The Athletic estimates that Rhys Hoskins will sign for $12 million in 2024. If Hoskins' market happens to be within the ballpark of this number, the Pittsburgh Pirates need to go all-in on the veteran first baseman.
The Pittsburgh Pirates need a first baseman. If the season was to start tomorrow, they would be platooning Connor Joe and Alfonso Rivas at first. But one player who would really solve their fist base problems is Rhys Hoskins, who, if The Athletic is anywhere within the ballpark in their estimation of how much the former All-Star first baseman will make in 2024, then the Pirates need to be all over him.
The ones who think Bob Nutting is too cheap to spend this much don’t know how much the Pirates spent last off-season to cover first base. When the Pirates signed Carlos Santana to a one-year deal, and traded for Ji-Man Choi, they added $11.4 million to their payroll to fill the position. Choi made $4.65 million while Santana signed for $6.75 million. If you wanted to, you could add Connor Joe’s 2023 salary of $735,000 to that total, bringing it up to $12.135 million.
Even if we are generous, and say that The Athletic’s number is off, but their estimate is within the ballpark, and Hoskins signs for $15 million a year, there’s still no reason the Pirates can’t go after that. That would be just under $3 million more than what the Pirates spent to add three first basemen last off-season between Santana, Choi, and Joe.
Hoskins would be a saving grace, and could potentially give the Pirates’ their best first baseman in ages. While Hoskins missed all of the 2023 season, he was one of the most consistent power hitters in baseball from 2017 through 2022. In his most recent season with the Philadelphia Phillies, Hoskins hit .247/.332/462 with a .345 wOBA, and 122 wRC+. Hoskins has posted a wRC+ of at least 120 in five of his six MLB seasons. His 25.1% strikeout rate was a career worst, but he carried an above average 10.7% walk rate.

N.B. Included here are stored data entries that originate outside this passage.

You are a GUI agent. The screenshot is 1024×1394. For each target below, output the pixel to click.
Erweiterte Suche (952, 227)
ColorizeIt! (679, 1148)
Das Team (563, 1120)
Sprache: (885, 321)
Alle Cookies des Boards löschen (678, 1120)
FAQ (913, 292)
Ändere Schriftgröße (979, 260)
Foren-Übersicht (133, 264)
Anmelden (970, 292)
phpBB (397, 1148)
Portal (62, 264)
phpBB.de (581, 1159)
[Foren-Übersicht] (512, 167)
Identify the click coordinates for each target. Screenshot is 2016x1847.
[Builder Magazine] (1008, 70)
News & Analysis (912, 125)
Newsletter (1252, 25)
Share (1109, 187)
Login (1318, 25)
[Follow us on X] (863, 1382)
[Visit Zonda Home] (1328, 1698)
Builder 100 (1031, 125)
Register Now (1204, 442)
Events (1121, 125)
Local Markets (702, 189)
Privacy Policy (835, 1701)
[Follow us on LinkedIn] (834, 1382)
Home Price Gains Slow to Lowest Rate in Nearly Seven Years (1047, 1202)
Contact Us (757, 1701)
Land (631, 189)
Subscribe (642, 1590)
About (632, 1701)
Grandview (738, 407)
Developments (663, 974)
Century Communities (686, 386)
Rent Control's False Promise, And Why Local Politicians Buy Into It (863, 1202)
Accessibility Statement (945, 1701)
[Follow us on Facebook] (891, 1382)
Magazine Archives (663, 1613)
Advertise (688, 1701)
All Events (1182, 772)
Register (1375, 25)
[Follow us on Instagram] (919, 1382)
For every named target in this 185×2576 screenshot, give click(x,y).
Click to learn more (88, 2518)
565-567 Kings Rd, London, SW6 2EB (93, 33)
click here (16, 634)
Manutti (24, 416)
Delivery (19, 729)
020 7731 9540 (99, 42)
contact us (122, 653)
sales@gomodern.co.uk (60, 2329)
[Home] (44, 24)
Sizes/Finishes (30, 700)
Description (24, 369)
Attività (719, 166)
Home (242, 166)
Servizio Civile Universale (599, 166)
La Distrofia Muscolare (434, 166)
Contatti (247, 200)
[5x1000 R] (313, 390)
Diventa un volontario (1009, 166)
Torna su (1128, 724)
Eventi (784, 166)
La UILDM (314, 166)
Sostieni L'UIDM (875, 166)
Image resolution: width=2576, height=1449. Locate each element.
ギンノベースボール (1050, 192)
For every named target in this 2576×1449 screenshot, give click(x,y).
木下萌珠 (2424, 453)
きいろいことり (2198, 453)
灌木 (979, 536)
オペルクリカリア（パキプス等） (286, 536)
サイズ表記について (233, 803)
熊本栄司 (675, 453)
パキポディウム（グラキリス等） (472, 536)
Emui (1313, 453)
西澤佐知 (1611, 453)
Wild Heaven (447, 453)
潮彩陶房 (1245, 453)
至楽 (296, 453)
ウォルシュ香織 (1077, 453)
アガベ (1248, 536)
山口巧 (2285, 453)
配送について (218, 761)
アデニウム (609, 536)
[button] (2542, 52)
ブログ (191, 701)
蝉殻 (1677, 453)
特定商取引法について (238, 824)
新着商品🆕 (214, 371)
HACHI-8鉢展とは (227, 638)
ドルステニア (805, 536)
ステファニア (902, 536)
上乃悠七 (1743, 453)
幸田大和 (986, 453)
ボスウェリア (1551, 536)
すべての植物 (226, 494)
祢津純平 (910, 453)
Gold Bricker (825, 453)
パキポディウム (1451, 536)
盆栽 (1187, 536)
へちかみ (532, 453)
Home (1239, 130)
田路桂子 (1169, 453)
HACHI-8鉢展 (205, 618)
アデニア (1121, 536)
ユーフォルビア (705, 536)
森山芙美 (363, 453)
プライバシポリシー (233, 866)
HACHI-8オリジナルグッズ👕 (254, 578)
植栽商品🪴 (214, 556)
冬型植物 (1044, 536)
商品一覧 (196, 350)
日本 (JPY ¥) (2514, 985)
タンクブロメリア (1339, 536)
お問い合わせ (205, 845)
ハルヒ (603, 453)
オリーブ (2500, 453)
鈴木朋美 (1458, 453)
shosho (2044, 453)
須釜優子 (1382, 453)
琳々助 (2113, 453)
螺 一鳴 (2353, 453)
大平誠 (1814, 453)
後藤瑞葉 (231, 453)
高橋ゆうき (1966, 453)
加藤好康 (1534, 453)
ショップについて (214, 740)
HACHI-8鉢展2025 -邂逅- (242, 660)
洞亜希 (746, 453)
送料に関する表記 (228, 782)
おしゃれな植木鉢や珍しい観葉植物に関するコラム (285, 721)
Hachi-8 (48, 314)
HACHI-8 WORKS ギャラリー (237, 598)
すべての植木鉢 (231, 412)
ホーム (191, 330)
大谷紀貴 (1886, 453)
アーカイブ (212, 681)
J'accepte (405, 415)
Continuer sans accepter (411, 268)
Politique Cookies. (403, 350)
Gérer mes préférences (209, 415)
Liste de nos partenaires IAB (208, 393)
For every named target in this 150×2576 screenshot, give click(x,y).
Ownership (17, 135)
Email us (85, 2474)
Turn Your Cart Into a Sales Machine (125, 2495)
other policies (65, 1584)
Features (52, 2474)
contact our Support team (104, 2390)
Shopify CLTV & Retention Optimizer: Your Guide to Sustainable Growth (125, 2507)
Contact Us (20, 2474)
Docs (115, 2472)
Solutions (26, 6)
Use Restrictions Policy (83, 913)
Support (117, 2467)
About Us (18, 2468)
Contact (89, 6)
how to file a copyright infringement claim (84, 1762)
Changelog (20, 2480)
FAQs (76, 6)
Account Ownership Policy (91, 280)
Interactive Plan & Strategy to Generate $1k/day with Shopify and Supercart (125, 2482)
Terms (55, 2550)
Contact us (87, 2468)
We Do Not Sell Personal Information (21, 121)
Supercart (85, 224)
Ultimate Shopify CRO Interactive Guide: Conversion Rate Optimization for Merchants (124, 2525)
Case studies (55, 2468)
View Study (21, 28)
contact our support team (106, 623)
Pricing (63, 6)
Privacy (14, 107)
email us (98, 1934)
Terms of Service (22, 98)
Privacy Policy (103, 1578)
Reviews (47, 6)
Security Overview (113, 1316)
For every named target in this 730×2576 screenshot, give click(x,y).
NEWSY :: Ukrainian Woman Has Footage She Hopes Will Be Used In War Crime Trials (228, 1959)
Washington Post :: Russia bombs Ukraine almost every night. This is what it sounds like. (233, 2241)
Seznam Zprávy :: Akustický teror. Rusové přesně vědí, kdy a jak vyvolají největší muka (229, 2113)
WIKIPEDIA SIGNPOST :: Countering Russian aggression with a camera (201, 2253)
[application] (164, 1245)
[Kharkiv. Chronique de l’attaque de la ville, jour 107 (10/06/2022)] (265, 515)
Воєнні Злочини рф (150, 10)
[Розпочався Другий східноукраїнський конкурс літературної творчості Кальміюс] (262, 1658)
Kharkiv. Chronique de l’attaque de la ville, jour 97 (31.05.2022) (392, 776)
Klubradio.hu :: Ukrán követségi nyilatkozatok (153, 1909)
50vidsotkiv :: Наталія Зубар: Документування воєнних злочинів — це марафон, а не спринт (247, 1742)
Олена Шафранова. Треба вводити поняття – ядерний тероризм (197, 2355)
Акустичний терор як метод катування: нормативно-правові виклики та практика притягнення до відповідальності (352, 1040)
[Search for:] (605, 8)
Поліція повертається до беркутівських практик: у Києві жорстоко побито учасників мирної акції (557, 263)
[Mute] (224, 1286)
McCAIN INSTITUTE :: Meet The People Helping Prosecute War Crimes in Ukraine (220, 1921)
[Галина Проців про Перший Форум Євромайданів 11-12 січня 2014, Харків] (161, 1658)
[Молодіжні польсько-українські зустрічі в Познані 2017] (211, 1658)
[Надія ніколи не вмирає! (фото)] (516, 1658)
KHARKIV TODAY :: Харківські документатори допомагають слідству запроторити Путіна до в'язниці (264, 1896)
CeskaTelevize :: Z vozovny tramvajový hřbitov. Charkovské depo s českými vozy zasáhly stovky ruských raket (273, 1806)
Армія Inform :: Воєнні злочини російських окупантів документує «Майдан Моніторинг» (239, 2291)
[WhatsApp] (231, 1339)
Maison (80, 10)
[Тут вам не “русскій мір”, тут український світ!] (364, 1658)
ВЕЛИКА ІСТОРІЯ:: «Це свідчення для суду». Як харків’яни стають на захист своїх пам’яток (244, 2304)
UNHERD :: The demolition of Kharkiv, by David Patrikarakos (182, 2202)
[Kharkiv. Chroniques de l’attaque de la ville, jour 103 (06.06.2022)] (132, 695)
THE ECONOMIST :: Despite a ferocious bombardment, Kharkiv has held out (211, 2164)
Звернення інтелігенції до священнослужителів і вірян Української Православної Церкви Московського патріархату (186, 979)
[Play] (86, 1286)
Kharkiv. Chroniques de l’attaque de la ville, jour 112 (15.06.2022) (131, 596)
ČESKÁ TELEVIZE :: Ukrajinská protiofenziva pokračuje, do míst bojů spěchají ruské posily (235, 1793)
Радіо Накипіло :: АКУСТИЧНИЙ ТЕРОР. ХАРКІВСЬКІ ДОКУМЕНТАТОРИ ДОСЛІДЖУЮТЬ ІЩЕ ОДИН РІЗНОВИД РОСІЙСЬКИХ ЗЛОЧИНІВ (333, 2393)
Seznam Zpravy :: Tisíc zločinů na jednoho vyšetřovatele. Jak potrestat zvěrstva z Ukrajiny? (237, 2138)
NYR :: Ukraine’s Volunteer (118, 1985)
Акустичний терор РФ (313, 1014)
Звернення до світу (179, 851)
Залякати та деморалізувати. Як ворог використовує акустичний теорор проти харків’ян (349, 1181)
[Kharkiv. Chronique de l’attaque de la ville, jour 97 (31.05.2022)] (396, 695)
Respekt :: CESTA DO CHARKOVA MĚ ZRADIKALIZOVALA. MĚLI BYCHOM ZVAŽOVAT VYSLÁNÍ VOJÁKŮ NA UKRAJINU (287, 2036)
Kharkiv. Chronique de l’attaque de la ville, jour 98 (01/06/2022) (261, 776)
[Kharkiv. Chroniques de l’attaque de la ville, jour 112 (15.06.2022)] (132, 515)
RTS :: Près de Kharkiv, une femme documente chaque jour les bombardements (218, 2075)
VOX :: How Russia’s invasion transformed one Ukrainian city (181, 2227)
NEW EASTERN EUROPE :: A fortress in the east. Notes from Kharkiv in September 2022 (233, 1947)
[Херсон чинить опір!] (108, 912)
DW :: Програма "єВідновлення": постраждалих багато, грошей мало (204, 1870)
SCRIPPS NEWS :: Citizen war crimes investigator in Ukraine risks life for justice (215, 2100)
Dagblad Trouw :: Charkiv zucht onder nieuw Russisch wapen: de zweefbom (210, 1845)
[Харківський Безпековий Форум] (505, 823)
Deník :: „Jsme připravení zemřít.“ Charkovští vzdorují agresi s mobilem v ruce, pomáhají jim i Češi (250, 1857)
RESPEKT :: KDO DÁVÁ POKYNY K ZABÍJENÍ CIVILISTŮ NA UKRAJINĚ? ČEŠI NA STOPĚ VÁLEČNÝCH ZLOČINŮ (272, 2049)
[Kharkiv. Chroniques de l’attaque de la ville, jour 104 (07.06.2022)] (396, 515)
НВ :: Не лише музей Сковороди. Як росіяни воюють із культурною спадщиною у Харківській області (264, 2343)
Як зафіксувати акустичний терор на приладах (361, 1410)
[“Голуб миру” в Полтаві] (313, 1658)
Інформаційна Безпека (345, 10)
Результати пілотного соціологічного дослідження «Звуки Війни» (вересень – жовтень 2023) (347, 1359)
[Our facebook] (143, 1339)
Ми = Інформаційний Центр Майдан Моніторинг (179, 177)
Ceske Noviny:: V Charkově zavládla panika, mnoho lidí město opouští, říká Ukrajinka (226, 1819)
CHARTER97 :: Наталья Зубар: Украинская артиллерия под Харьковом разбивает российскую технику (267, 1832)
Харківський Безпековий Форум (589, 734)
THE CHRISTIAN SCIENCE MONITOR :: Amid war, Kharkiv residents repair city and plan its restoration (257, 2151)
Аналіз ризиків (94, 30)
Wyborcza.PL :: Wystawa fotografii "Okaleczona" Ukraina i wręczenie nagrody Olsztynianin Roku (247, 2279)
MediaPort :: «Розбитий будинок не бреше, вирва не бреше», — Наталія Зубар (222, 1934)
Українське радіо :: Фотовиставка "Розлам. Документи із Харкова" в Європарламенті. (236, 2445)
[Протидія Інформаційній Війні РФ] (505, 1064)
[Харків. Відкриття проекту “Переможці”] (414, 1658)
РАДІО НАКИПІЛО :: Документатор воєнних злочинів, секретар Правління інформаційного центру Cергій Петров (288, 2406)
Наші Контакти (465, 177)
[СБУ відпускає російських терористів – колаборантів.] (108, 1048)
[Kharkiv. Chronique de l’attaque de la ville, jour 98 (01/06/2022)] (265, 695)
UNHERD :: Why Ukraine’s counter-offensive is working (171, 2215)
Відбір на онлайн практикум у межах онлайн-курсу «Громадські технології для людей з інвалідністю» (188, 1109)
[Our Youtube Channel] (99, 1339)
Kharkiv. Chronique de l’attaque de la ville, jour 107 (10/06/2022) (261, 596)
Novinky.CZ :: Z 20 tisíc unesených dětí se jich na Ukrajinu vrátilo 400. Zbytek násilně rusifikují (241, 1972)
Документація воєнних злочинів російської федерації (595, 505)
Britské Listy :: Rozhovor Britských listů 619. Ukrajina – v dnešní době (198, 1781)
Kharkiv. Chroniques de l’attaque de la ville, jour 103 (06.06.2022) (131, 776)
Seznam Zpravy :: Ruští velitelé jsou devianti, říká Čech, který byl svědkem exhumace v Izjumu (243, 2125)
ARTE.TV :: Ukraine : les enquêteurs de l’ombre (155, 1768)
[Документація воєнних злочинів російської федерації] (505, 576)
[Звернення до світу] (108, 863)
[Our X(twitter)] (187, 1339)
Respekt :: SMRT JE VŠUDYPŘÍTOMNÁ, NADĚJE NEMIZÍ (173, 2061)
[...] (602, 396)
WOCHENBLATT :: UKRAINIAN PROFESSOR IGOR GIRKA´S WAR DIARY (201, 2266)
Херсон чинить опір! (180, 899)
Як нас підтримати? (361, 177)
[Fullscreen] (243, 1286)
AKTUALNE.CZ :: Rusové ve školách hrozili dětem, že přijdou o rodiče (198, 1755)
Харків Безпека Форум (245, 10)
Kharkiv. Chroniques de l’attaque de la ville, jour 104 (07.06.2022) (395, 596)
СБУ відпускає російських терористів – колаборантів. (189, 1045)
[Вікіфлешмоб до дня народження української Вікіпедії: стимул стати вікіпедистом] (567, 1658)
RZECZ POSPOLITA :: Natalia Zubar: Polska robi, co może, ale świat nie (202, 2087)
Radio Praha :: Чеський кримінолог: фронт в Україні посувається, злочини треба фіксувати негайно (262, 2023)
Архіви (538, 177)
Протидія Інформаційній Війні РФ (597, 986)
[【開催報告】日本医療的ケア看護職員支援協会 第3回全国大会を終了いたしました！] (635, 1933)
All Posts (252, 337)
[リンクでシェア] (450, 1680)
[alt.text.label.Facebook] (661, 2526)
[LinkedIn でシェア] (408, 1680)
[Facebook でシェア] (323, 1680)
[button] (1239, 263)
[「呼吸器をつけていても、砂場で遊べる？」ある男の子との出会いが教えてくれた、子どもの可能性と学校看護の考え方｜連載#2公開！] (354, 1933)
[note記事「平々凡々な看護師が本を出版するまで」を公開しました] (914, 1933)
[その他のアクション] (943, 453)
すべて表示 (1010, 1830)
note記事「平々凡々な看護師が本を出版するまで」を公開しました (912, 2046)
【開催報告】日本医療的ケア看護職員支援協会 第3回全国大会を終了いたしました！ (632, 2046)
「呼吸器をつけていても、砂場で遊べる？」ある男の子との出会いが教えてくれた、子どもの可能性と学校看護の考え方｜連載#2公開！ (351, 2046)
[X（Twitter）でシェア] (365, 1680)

The first baseman hit 30 home runs and posted a .216 isolated slugging percentage. He also hustled out 33 doubles. In terms of power output, this was his worst season, and even that was well above the league average. He has a career .250 ISO, and .492 slugging percentage.
Hoskins’ defense, however, is nothing to be too proud of. He had one of his better seasons with the leather, with +3 defensive runs saved and a +0.8 UZR/150, but still was worth just -6 outs above average. 2019 remains the only season on Hoskins’ stat sheet that grades him out as an average or better first baseman.
Now of course, this is just an estimated number. But even if the Athletic is only within the ballpark with their estimate, the Pirates need to go after Rhys Hoskins. In my opinion, Hoskins will make more than $12 million, but not a significant amount more. I think The Athletic is in the park with their estimation, and will get something in the $14-16 million range. I could also see Hoskins getting a second team or player option included in the deal. Either way, whether he makes $12 million or $16 million in 2024, he would be well within what the Pirates should be willing to spend at first base.